On a Sunday morning almost two weeks ago my girlfriend asked me to marry her. We are doing the long-distance thing at the moment—she lives and works in England, while I live and study in Vancouver—so I went to pick her up for the first time in almost six months at the airport on Friday. We hugged by the arrivals gate for far, far longer than is really socially acceptable, stroked each other’s hair, and she tried (mostly successfully) to wipe away all of my tears. We went back to my apartment, where she did the good social media thing and messaged all of her friends back home to tell them that she had made it, that we were together, and that we were happy. They messaged her back, and we cuddled in bed and cooed over all of their sappy comments together.
On Sunday she waited until I had gotten out of the shower and she sat me down, hair dripping, on the edge of my bed. She told me—in the form of a video, which is very, very her—that she loved me, that she wanted to be with me, and that she wanted to spend the rest of her life with me. I said yes, and she gave me the fiercest little black engagement ring I have ever seen. We then hugged for far, far longer than is really socially acceptable (even in private), stroked each other’s hair, and she tried (mostly unsuccessfully) to wipe away all of my tears. Of course she then did the good social media thing and messaged all of her friends back home to say that she had asked me, that I had said yes, and that we were happy. They messaged her back, and we cuddled in bed, read all their comments, and made Oh my god what just happened?!?! wide-eyed faces of wonder at each other.
Then we both realized that, because we were planning on doing the Real Official Adult thing that getting married was, we would have to tell our families that we were engaged. And that was when panic set in.
You see, neither one of our families knows that we are dating. I’ve met my fiancée’s father (as a friend), and she has met my mother and stepfather (also as a friend). Her mother vaguely knows—as of two years ago—that she likes women and—as of a slightly tipsy confession a month ago—that she has a vague sort of a girl-friend-thing, but I have never really come out to my immediate family. Call me a coward, but I swing both ways and I have never really swung over to girls in a serious way before her.
The thought of telling our families is big, and more than a little scary. And this is the case for both of us, even though our families are entirely, entirely different. My family is large, sprawling, and loud. Come over to my house for the first time and my uncles will call you “love” or “ducky” and tease you about your accent, while my grandmother will busy herself making your favorite meal. We are overly friendly, we are overly attached, we hug and we kiss, and when we go to church on Sunday (every Sunday) we hug and kiss everyone else, because we know everyone. Her family, on the entirely opposite side of things and the world, is tiny and formal. She has scheduled Skype sessions with her mother, to which she is always punctual and properly presented. They do not discuss feelings, they do not discuss personal matters—instead they discuss inheritance and formal functions and art auctions.
I know that these scheduled Skype sessions are important to her, just as she knows that being called “love” by my uncles is important to me. She mocks the auctions and pooh-poohs the functions, and I regale her with painful church stories, but we are both acutely aware that we are going to miss all of that when we do finally tell them all.
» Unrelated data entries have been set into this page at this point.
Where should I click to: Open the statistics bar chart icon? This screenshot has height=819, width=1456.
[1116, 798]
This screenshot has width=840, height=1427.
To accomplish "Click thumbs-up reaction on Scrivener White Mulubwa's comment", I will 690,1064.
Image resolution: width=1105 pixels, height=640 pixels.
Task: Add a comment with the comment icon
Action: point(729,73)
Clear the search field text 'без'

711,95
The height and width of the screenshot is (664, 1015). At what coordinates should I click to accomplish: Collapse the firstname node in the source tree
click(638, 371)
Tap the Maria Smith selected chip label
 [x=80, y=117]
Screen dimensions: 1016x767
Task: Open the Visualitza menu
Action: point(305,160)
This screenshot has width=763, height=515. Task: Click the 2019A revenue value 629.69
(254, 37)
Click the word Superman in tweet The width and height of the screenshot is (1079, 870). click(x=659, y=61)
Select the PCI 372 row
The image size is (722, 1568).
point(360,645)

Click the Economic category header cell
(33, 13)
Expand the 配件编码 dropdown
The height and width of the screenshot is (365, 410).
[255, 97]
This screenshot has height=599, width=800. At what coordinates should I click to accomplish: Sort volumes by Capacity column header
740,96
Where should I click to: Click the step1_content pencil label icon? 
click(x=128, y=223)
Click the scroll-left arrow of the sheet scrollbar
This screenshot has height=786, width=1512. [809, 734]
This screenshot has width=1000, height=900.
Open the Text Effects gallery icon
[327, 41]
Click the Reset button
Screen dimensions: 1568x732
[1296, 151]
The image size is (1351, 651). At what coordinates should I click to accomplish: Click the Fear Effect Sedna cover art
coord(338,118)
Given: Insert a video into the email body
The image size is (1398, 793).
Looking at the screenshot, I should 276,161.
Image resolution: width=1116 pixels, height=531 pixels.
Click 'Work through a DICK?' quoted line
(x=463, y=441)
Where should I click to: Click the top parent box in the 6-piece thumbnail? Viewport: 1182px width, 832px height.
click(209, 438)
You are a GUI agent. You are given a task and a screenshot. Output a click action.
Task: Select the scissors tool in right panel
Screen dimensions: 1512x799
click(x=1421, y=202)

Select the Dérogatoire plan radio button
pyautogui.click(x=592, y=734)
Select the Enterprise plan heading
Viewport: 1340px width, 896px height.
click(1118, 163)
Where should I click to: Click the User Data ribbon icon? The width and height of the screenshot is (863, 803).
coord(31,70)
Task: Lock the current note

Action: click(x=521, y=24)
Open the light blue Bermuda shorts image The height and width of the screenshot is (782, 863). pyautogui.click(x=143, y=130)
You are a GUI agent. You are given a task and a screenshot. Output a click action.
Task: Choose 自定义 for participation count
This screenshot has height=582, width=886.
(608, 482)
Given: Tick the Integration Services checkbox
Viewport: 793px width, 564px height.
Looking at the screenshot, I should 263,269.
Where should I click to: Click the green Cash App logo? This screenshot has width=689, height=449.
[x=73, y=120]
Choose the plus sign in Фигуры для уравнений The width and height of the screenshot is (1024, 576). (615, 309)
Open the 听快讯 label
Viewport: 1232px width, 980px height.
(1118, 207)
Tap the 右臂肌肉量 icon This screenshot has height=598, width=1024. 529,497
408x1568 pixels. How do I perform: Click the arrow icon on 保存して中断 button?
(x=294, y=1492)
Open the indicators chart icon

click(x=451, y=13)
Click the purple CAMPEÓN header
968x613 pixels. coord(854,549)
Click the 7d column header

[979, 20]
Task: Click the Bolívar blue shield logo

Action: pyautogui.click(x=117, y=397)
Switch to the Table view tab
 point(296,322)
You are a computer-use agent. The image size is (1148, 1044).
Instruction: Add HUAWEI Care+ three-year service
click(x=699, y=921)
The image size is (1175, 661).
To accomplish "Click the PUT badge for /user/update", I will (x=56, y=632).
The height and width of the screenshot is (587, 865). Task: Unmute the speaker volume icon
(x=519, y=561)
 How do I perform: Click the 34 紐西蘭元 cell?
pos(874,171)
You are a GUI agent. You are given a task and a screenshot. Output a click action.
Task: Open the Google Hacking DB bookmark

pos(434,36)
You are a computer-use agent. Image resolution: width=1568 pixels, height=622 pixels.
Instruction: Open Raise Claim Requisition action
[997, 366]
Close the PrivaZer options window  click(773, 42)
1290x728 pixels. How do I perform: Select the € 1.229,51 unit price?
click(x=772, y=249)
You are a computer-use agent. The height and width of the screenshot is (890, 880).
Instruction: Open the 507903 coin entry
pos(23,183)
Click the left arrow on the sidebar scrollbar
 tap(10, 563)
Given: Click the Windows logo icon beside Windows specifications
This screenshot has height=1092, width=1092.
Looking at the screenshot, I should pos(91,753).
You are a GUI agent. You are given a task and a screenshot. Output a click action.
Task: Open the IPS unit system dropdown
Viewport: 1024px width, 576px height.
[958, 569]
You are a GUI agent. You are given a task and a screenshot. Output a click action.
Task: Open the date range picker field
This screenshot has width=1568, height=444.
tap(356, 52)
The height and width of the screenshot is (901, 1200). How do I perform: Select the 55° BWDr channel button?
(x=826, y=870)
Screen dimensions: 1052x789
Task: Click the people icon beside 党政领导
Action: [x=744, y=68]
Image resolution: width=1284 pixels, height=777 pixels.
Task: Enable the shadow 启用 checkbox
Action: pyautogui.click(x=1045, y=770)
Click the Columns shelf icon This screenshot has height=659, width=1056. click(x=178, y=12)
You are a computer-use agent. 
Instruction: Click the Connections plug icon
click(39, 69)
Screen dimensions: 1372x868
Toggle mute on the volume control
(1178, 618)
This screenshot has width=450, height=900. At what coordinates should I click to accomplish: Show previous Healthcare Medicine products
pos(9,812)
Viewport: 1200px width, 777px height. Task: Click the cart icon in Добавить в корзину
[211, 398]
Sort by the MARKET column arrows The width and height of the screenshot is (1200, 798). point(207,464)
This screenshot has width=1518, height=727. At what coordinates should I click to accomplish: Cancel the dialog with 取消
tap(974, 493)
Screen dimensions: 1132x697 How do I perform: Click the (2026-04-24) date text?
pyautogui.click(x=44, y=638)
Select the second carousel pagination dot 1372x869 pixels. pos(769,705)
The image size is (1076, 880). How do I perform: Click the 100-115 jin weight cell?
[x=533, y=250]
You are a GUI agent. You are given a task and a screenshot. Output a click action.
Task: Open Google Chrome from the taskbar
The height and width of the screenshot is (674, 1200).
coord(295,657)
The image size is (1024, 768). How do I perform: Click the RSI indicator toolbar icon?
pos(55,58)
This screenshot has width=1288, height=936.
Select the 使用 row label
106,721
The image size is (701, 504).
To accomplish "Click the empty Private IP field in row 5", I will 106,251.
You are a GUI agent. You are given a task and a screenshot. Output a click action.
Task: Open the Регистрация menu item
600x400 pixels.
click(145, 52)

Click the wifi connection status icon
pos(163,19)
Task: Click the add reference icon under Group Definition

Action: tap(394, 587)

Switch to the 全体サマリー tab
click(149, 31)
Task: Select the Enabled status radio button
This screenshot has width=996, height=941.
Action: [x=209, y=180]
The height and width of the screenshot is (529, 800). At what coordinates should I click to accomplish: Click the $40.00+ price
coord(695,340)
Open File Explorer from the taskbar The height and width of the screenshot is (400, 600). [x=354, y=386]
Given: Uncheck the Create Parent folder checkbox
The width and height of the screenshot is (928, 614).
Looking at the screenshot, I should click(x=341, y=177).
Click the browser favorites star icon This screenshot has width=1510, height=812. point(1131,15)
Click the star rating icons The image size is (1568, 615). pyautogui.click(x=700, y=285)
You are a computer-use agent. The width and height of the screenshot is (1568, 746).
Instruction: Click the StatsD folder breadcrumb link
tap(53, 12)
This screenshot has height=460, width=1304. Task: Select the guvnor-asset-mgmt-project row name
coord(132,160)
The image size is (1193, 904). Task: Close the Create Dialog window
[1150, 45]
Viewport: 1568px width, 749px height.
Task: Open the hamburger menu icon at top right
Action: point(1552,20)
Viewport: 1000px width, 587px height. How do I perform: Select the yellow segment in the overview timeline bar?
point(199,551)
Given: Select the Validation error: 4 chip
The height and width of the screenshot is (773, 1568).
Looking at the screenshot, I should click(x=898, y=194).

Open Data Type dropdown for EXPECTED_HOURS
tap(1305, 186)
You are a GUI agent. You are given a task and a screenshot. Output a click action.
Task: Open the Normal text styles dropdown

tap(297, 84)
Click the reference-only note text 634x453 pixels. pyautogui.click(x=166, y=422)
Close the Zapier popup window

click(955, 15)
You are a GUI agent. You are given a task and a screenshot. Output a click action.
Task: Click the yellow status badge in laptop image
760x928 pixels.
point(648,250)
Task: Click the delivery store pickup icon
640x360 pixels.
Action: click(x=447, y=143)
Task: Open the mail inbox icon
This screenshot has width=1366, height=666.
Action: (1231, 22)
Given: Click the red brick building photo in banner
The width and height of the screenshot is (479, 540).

Because we both know that, odds are, our respective coming outs are going to go badly. We’ve both heard enough comments made about “the gays” in our households to know that identifying as a member of this group isn’t going to be greeted with jazz hands and glitter, much less rainbow banners and wedding gifts. We are both well aware that she will never get to meet my grandparents as my wife. My mother will probably stop talking to me for a very, very long while; her mother will probably avoid the topic entirely. It is unlikely that my father will be okay with being at my wedding, much less walking me down any aisles.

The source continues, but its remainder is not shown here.